SRI LANKAN PASTOR, ASSISTANT ABDUCTED, THEN RELEASED

Source: Mission Network News, World Evangelical Alliance
A Sri Lankan pastor and his assistant were abducted on Saturday, May 31, and later released, according to a report from the World Evangelical Alliance (WEA) dated June 4. Pastor Kandiah Sivakumaran and his assistant, Mariyappan Yuvaneswaran, were abducted in Tabbowa in the Puttlam district. “It is reported that they have suffered beatings,” states a WEA website report. “There is no information on the identity of the captors or clear reason for the abductions.” The kidnappers arrived at the scene in a white van in an attack reminiscent of another recent incident when two people were abducted while traveling on the Mannar-Puttlam road. Police continue to investigate. Meanwhile, restrictions on Sri Lankan Christians have been increasing as a new curfew law requires individuals to report where they are going and what they are doing. Another law bans late-night prayer meetings, reported Gospel for Asia (GFA). Students at GFA’s Bible college in Sri Lanka have also faced attacks and harassment.

CHRISTIANS HOLD NEGOTIATIONS WITH COLOMBIAN FARC REBELS

Source: BosNewsLife
Open Doors, a Netherlands-based group defending persecuted Christians, met with the leadership of Colombia’s rebel group, the Revolutionary Armed Forces of Colombia (FARC), on Wednesday, June 4, to discuss death threats against Colombian Christians and the closure of 132 churches in the country since 2004. Open Doors said in a statement that as long as Christians follow FARC regulations, “rebels will not start a fight with a church that obeys [their] rules.” One Open Doors pastor in southern Colombia, however, explained that it’s impossible for Christians to obey the rebels’ rules “because we cannot go against biblical principles.” A week earlier FARC founder Manuel Marulanda died of a heart attack, but it’s unknown how his death will affect the situation. For four decades he controlled the 17,000-member force which has dominated a large part of Colombia. FARC also holds hostages in exchange for jailed guerrilla fighters and is using them in a negotiation with Colombian President Alvaro Uribe to demilitarize a southern portion of the country. Despite the difficulties, analysts say a U.S.-backed security campaign has weakened FARC as several leaders have been killed or deserted the group.

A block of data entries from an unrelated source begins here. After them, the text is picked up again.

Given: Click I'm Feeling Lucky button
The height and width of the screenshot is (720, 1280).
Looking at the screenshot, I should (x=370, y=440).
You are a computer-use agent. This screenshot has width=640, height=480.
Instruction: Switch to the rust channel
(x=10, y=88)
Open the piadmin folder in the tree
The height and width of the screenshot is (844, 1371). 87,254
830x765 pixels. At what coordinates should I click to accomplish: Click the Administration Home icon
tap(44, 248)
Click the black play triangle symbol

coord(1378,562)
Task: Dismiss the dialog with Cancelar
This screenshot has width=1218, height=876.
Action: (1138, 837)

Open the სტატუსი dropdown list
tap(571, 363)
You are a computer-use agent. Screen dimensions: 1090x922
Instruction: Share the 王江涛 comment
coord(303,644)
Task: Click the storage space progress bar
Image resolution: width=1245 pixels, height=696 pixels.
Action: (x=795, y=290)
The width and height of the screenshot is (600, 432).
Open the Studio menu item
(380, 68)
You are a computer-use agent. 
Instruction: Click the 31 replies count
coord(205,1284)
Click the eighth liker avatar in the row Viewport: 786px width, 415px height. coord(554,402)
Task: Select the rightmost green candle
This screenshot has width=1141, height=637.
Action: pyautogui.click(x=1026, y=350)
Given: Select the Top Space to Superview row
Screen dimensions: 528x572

* Together with local partners, HCJB Global Voice broadcasts the gospel on FM stations in four Colombian cities. The ministry also continues to air Spanish programs across the country and all of Latin America via shortwave from Quito.

UNKNOWN ASSAILANTS ATTACK CHRISTIAN SCHOOL IN GAZA STRIP

Source: Compass Direct News, Assist News Service
An attack on a Christian school in Israel’s Gaza Strip last weekend has created fear among the area’s tiny religious minority, a Palestinian Christian said. Armed attackers broke into the El-Manara school in Gaza City at 2 a.m. Saturday, May 31, according to the Palestinian Center for Human Rights (PCHR). The assailants tied down two school guards and beat them before stealing a bus belonging to the Palestinian Bible Society, the PCHR reported. A Palestinian Christian leader who requested anonymity for security reasons said that police had reportedly arrested one of the assailants. But he said it was too early to say who was behind the attack. “It created a lot of fear, and some people are terrified,” he said. The PCHR website calls the attack the “continuation of the security chaos plaguing the occupied Palestinian territory. . . . The center calls upon the authorities to place adequate restrictions to prevent the recurrence of such tragedies in order to protect civilian lives and property.” Christians are outnumbered in Gaza where of 1.6 million inhabitants, only about 2,000 claim to be Christian, and just 200 of these are evangelicals.